The origins of rice dumplings are traced to the legend of Qu Yuan, a well-loved poet who drowned himself in a river. To stop the fish from eating his body, people made rice dumplings and threw them into the river. Another version of the legend states that the dumplings were made to placate a dragon that lived in the river. Rice dumplings are made for the Dragon Boat Festival, which falls on the fifth day of the fifth month of the Chinese calendar
The fillings for the dumplings vary from region to region but the rice used is always glutinous rice (also called "sticky rice"). Depends on the region, the rice may be precooked or only soaked before using.
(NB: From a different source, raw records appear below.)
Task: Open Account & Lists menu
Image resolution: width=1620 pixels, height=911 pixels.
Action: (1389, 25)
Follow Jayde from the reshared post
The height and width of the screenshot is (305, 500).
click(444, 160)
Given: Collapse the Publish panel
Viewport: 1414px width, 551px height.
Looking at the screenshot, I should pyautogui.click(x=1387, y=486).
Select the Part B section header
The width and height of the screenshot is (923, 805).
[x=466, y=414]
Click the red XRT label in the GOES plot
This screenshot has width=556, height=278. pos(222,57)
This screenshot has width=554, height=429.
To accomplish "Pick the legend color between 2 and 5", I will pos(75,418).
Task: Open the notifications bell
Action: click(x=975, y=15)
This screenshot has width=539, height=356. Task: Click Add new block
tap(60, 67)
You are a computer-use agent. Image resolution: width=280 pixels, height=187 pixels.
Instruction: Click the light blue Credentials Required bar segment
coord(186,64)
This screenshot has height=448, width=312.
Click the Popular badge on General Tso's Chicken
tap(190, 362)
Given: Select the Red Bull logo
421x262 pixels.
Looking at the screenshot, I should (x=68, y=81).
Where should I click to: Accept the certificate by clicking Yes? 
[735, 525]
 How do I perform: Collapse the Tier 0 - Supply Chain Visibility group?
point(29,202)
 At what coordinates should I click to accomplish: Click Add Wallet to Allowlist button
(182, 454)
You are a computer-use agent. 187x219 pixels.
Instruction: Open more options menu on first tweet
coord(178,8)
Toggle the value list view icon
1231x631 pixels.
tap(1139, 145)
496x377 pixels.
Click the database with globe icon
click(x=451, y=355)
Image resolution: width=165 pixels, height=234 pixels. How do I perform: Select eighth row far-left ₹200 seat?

Fillings may be sweet, such as mashed yellow beans, or savory, and may include pork, sausages, Chinese mushrooms, salted egg, and chestnuts. Some types of zongzi contain no filling at all, in which case they are usually eaten with sugar or syrup.
The rice dumpling is usually a pyramid of rice which encloses the filling and wrapped in dried (or more rarely fresh) leaves. Bamboo leaves are perhaps the most common, but lotus, maize, banana, canna, Alpinia zerumbet and Pandan (Pandanus amaryllifolius) leaves are not unknown. Wrapping a dumpling neatly is a skill which is passed down through families, as are the Chinese recipes. Dumpling-making is usually a family event with everyone helping out.
The dumplings need to be steamed or boiled for several hours and one superstition says that dumplings will never cook if a pregnant woman enters the kitchen whilst they are being steamed. Dumplings may also be frozen for later consumption, but must be boiled instead of steamed when stored in this fashion. The salty zongzi is easy to cook when compared to the most difficult and hardest zongzi, the red bean (sweet). The red bean zongzi takes many hours to prepare. The red bean used to make the filling must be slowly cooked and simmered for at least 12 hours to turn the hard beans into a soft sweet paste. Any disruption of any kind in the cooking process will end up in a zongzi that is sub par.